I hate to tell the news media this, but people post all kinds of stuff on Indybay.
The Berkeley Police, according to Susie Cagle, were never called to the scene. (Thanks Julia Wong for the tweets pointing this out). As far as I can tell with this “story,” a bunch of fliers were circulated and protesters with no name or contact information announced that they had been at the guy’s house. That’s it. That’s the basis for this fast-moving news story.
Maybe they did. Maybe a couple of people showed up early in the morning and stood there. The notion that it was a mass event with serious support from more than a tiny number of activists seems quite a stretch. None of the many groups that have worked on the bus protests had anything to do with it.
It’s true that somebody posted fliers with his name and address and some yes, creepy information suggesting they were stalking him. (Although the description of him walking out of his door with a child in one hand and a tablet in the other wearing Google Glasses is almost too much to believe.)
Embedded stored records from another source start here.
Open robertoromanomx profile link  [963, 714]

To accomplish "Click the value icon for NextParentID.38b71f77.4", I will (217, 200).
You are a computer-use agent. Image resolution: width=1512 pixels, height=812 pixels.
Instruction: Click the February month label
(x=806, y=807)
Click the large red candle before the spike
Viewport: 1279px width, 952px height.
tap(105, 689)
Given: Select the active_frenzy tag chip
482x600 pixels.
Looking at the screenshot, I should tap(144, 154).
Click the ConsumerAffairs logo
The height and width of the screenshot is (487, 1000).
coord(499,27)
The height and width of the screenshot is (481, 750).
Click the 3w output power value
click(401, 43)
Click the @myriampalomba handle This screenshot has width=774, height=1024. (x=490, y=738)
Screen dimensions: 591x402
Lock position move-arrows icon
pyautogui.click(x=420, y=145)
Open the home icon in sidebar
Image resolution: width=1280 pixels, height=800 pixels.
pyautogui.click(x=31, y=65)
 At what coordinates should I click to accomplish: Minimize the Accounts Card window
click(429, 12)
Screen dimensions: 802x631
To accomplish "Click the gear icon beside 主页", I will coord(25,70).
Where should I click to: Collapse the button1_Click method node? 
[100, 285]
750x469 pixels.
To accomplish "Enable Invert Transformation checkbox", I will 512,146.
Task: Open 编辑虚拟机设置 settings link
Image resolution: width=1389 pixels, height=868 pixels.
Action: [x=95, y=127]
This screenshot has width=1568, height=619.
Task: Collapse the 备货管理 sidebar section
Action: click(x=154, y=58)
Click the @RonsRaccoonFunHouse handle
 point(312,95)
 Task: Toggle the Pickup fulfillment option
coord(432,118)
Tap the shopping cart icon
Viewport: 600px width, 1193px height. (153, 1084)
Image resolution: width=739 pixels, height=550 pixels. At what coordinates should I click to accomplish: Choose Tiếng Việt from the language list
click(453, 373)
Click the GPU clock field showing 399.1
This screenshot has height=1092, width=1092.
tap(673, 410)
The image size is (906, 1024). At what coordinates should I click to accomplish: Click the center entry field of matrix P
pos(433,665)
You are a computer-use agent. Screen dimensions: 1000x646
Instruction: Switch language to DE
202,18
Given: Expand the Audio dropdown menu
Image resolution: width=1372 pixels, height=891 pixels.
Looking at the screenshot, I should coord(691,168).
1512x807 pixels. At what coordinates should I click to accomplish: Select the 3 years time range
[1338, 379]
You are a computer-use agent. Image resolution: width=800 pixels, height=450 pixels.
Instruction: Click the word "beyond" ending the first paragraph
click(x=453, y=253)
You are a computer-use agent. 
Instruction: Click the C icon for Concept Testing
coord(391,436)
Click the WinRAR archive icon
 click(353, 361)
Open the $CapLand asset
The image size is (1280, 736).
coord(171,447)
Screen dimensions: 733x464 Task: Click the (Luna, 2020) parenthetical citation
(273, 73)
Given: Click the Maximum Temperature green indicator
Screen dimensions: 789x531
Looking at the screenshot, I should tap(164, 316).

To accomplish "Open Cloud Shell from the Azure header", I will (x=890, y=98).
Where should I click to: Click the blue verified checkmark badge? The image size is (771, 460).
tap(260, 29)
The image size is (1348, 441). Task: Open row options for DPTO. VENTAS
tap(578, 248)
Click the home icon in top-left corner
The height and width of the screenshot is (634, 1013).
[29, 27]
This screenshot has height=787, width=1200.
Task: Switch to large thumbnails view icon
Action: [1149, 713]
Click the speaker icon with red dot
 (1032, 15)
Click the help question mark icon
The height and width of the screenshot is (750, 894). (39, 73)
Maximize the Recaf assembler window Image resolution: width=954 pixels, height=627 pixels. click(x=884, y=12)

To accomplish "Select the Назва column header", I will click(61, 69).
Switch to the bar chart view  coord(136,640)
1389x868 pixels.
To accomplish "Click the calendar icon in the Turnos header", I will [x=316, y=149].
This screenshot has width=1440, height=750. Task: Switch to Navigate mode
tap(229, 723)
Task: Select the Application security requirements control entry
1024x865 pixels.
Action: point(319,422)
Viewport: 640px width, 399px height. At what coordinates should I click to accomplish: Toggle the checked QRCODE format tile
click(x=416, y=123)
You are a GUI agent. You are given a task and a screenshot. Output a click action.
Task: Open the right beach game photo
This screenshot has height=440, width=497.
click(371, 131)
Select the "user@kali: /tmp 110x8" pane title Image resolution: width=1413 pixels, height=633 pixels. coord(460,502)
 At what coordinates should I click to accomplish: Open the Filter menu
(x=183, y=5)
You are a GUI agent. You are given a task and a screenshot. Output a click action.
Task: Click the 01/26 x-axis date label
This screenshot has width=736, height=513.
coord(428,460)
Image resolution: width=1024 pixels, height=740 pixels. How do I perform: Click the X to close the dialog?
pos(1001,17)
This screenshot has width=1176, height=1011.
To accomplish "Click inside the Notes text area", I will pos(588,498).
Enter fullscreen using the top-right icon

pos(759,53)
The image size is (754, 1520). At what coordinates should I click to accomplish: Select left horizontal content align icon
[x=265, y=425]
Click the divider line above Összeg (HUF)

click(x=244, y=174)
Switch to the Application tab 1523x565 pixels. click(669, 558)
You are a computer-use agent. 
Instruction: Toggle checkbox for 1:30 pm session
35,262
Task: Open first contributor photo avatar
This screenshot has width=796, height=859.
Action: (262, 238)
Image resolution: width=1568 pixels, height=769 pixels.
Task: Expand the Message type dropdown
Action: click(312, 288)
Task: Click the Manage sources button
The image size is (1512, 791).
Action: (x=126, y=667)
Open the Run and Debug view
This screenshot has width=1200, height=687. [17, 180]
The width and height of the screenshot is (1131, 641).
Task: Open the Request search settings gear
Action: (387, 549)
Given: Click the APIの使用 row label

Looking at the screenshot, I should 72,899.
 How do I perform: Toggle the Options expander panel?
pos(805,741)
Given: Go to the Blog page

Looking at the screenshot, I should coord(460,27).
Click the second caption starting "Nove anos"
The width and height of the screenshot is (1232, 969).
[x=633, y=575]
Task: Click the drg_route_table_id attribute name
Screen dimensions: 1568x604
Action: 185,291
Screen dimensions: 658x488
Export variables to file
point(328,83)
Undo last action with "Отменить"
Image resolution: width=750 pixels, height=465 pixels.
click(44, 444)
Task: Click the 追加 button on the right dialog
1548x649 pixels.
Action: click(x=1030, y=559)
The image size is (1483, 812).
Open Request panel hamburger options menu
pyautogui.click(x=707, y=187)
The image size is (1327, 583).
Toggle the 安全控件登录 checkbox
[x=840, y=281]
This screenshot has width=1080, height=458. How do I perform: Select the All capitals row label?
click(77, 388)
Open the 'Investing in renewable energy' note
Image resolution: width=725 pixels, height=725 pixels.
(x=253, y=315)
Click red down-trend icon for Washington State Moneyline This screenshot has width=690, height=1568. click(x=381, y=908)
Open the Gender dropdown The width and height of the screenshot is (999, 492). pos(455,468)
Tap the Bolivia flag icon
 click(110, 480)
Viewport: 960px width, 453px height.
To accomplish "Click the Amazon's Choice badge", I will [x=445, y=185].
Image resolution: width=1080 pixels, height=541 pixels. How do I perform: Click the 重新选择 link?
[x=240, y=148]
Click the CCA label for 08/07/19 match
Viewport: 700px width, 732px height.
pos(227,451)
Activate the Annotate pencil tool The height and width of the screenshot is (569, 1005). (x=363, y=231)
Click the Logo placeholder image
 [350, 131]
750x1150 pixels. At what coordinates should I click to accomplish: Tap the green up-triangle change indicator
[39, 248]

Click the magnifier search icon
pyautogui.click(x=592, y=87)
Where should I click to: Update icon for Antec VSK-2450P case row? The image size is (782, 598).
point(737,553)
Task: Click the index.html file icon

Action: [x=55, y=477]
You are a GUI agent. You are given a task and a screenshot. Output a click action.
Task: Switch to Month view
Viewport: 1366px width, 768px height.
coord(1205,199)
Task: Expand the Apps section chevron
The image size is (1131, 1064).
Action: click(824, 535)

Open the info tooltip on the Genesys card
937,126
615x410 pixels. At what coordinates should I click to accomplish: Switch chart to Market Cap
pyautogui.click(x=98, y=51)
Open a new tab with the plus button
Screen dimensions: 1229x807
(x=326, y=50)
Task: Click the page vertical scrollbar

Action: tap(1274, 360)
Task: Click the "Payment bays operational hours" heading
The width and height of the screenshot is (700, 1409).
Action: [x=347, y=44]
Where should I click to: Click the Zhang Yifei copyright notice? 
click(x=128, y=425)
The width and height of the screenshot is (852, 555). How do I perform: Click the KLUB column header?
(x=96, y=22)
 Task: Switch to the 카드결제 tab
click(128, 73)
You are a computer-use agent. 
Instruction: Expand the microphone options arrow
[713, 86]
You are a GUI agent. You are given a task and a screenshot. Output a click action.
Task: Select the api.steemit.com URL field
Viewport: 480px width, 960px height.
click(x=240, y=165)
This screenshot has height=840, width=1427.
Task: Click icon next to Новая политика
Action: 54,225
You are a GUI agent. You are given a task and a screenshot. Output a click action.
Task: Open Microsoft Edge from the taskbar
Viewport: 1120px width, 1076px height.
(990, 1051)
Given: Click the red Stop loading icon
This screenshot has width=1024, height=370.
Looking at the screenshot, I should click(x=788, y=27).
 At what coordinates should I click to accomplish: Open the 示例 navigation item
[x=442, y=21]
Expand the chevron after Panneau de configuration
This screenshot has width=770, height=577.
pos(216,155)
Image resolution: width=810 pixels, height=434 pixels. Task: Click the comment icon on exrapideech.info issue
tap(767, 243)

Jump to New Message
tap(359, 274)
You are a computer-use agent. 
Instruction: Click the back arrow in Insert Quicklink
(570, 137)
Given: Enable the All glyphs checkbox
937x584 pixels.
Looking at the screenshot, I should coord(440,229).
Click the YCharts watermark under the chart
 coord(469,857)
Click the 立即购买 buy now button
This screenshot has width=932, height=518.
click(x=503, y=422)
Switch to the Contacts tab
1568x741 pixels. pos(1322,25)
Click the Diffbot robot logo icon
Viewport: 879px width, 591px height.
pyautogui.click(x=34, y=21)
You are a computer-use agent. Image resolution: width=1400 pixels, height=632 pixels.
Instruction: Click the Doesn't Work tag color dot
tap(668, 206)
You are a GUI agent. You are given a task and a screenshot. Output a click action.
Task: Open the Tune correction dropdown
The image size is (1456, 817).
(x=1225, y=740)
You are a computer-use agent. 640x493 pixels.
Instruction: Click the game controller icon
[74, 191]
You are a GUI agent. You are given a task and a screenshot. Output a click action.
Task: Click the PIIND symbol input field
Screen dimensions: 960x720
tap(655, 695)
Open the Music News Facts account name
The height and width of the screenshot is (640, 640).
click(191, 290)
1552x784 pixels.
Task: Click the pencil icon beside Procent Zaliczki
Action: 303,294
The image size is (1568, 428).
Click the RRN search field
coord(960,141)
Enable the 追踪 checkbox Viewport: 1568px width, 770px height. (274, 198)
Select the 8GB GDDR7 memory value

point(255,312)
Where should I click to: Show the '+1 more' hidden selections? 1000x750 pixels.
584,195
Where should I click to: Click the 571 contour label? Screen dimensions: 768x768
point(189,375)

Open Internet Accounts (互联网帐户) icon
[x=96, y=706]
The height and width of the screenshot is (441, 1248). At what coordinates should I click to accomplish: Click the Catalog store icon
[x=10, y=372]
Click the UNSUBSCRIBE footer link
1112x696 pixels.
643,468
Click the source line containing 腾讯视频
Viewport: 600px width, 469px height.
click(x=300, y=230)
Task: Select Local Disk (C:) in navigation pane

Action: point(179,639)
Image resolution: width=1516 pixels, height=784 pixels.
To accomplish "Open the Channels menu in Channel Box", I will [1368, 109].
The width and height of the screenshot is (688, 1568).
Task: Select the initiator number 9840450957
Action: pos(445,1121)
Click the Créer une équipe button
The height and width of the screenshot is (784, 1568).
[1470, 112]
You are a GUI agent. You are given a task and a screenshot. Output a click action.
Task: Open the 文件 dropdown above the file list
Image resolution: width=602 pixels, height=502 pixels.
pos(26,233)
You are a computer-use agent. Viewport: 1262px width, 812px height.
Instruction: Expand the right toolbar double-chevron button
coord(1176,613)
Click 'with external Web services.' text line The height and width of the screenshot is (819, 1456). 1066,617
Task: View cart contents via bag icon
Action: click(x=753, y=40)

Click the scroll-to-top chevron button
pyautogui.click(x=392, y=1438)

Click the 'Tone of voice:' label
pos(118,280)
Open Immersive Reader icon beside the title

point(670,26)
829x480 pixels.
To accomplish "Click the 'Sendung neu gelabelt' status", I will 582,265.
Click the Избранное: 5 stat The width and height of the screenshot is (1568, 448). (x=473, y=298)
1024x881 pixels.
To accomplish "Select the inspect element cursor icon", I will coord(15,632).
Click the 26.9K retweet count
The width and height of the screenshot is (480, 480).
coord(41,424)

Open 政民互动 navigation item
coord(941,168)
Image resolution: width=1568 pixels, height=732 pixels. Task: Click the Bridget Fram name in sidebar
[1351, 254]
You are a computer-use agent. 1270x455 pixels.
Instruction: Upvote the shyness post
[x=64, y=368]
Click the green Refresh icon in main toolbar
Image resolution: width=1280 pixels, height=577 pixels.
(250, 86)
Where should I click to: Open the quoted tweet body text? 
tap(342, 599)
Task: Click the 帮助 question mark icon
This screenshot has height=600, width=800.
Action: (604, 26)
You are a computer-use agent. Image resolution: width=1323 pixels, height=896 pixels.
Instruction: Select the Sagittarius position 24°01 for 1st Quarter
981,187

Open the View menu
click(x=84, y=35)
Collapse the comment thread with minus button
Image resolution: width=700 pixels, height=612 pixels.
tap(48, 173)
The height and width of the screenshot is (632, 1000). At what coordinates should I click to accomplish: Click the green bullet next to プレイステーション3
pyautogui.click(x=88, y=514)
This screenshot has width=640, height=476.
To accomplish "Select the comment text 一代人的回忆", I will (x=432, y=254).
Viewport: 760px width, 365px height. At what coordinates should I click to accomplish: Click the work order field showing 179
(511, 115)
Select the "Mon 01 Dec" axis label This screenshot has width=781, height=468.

There have been plenty of protests in front of people’s homes; tenants have done it to landlords many times, and unions have picketed in front of the abodes of CEOs, and Code Pink practically has a campground out in front of the mansion of Sen. Dianne Feinstein. So it’s not that unusual or even radical a tactic. But not typically done to someone like this person, who is not an elected official and isn’t a big landlord with tenant issues or a corporate exec. with labor issues. He’s not even a top person at Google.
So I could easily argue that this wasn’t terribly productive strategy. If it turns out to lead to anything that would hurt or threaten his kids, then it’s far, far beyond acceptable.
But right now, other than the fliers, it’s not even a real story.
Except that it reminds everyone how tense the Class War is getting in the Bay Area. And that’s something the tech industry in general ought to be thinking about, and worrying about, and working to avoid (instead of trying to get the cheapest possible rates for its shuttles.)
Could San Francisco charge more than $1 a stop for the tech buses? Of course. A real study of the actual impacts of the corporate shuttles might look at the costs to the city of having Muni buses backed up, and traffic backed up behind them, and the impacts of displacement on car trips by people who work in lower-paid jobs in the city being forced to live far out of town … but no: The city got taken to the cleaners again in a negotiation where it’s clear nobody from the side of the public took a hardline stance.
What’s the cost to the tech companies (and actually, when we talk about Google and Facebook, we ought to be calling them advertising-delivery companies, because that’s what they are) of having protesters block their buses? What’s all the negative public relations worth? Doesn’t the new Ruling Class have any sense at all?